**What is being asked:** Show all lines of the listing that hold the word "legend".
-- Exercise materials follows --
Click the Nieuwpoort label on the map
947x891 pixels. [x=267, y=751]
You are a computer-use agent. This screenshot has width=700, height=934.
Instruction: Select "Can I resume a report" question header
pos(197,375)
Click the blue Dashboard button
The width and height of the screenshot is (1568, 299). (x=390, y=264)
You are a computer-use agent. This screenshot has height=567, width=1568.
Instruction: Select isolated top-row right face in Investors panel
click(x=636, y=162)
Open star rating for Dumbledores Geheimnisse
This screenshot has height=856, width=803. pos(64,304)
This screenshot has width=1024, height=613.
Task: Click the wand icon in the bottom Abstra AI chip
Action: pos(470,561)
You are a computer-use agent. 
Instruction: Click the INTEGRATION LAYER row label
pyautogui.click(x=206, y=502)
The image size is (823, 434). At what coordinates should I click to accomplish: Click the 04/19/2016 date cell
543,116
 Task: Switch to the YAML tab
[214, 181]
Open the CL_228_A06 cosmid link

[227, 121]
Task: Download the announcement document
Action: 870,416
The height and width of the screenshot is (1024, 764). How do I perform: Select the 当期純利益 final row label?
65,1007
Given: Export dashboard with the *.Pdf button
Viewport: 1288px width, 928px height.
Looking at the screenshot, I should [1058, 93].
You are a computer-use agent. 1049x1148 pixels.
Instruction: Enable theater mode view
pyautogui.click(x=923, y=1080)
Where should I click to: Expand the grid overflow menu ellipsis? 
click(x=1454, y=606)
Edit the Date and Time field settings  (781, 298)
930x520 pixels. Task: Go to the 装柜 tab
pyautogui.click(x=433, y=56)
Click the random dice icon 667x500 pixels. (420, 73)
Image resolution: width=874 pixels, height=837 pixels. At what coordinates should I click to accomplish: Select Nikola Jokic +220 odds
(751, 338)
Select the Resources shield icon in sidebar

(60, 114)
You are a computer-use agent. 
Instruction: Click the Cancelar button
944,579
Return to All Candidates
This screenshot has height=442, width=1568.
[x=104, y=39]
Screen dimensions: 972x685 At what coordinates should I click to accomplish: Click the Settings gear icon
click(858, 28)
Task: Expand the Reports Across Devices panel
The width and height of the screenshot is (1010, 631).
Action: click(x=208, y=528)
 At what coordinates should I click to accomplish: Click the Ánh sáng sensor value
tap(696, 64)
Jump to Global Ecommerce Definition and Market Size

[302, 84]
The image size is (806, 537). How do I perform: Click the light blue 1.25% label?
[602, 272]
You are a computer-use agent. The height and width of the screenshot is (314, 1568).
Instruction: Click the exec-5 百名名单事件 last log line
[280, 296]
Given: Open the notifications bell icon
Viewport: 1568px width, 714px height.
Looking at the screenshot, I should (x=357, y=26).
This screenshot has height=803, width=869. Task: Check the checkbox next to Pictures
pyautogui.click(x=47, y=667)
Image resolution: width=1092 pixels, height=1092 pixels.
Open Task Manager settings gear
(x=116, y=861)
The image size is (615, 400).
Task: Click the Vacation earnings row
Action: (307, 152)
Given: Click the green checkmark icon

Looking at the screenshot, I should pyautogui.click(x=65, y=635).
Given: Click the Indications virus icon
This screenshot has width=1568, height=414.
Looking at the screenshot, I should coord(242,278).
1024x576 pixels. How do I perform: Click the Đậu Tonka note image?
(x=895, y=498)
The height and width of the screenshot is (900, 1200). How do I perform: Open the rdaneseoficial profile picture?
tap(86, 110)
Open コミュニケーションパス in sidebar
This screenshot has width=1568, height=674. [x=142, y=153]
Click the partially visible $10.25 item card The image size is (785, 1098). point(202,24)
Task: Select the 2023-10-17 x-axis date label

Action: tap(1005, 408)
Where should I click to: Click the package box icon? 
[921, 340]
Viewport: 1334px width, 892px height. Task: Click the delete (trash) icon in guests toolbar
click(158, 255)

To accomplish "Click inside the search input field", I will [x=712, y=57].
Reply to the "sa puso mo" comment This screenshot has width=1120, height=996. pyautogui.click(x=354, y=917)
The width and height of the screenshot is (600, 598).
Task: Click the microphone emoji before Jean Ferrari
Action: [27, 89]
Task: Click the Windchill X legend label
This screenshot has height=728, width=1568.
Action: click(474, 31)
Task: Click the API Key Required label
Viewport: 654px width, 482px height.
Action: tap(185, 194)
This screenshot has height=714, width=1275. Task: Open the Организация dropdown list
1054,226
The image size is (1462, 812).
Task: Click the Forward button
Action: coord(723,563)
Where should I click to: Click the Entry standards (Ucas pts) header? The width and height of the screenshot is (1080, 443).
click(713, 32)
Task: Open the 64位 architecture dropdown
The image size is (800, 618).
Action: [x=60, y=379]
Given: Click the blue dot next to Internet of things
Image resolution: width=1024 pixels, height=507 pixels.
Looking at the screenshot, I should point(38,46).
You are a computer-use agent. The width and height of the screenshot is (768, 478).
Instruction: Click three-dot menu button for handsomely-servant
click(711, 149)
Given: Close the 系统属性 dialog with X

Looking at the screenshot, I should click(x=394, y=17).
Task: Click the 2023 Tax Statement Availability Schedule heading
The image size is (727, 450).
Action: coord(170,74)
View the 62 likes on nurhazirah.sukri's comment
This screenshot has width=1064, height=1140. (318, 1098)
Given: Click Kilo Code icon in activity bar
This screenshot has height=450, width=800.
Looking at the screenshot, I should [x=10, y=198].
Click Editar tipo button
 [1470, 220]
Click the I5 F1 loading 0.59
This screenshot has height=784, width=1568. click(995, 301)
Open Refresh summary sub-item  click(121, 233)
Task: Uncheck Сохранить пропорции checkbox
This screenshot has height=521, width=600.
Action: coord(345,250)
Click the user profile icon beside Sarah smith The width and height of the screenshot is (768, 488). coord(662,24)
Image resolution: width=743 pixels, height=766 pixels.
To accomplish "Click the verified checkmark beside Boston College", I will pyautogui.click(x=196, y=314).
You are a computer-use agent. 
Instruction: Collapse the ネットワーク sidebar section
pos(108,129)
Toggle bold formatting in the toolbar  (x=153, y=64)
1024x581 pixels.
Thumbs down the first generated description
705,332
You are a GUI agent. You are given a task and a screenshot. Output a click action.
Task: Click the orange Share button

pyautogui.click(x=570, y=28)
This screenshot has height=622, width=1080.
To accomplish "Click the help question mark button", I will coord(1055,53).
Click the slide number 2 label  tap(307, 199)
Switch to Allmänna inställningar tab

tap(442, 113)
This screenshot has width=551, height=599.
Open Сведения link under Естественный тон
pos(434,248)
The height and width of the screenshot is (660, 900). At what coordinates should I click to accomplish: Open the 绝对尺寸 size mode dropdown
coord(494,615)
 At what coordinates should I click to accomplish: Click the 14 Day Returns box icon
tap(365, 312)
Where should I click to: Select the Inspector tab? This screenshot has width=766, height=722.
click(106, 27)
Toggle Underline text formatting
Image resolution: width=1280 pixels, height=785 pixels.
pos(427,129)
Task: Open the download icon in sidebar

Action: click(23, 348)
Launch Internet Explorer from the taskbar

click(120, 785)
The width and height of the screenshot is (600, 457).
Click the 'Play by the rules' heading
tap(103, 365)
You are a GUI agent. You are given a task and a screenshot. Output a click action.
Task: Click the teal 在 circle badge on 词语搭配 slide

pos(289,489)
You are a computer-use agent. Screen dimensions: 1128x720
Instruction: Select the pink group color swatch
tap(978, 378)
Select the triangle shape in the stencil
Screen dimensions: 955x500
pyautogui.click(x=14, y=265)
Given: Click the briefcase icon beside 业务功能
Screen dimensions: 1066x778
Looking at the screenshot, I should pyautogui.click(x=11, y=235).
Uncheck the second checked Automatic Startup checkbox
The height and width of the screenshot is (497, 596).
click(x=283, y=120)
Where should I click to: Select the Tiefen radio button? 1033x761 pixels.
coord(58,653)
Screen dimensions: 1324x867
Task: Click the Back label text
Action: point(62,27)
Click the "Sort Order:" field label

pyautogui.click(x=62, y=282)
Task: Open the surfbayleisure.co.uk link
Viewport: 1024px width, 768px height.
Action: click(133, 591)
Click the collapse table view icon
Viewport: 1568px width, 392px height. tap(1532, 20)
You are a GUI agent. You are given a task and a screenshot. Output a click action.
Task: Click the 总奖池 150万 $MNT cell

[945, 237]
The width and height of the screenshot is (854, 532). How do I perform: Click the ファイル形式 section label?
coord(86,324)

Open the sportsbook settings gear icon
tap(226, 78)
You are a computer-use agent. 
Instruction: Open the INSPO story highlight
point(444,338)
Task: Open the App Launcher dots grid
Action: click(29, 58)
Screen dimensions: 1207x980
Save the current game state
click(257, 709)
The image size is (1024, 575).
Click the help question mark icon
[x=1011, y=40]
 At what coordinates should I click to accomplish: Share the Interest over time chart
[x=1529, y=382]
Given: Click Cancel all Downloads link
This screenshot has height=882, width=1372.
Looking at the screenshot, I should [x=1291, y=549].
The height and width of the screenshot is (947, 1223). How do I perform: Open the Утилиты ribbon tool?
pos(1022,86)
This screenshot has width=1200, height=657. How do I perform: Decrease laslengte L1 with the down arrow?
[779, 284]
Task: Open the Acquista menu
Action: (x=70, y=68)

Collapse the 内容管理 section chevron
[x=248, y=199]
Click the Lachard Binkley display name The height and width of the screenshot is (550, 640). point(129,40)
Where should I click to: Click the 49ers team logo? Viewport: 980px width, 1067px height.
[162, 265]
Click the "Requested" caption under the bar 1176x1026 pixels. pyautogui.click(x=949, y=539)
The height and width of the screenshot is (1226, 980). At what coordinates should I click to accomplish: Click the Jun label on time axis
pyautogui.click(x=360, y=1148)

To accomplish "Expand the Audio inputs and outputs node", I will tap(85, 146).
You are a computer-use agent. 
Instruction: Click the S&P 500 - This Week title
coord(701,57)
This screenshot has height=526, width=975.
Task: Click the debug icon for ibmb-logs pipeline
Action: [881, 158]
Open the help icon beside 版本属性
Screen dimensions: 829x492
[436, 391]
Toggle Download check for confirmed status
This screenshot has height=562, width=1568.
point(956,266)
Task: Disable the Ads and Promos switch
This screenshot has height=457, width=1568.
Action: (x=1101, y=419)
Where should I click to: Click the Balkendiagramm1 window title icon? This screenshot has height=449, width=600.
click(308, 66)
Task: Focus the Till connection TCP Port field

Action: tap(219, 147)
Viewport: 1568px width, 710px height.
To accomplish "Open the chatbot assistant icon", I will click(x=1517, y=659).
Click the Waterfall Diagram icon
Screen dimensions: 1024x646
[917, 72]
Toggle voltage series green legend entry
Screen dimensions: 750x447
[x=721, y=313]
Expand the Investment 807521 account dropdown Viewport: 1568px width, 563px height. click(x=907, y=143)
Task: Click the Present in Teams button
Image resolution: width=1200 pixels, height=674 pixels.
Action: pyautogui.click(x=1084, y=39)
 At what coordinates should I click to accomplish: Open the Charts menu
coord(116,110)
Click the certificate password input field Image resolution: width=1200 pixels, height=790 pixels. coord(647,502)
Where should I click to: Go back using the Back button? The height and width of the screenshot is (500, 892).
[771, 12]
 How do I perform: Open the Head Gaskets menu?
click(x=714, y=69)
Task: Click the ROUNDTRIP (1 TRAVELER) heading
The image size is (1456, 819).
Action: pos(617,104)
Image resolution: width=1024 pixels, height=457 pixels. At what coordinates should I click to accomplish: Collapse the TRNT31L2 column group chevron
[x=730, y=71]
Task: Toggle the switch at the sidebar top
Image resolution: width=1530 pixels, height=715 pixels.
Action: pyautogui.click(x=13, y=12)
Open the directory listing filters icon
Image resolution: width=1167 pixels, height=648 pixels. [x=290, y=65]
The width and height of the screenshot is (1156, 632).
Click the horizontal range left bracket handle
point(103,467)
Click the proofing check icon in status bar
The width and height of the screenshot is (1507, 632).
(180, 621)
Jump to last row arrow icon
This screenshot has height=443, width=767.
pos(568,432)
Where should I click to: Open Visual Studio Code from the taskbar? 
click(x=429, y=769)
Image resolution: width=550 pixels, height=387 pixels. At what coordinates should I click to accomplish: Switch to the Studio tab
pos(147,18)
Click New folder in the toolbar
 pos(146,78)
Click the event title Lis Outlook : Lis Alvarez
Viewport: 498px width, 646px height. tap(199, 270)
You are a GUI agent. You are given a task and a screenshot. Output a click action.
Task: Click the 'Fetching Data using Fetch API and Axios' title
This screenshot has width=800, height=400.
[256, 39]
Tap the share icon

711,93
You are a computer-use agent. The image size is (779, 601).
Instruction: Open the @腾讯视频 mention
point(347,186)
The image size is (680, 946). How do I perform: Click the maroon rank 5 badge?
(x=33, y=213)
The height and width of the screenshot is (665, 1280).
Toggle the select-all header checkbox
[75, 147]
-- Exercise materials concluded --
**Exercise output:**
Task: Click the Windchill X legend label
Toggle voltage series green legend entry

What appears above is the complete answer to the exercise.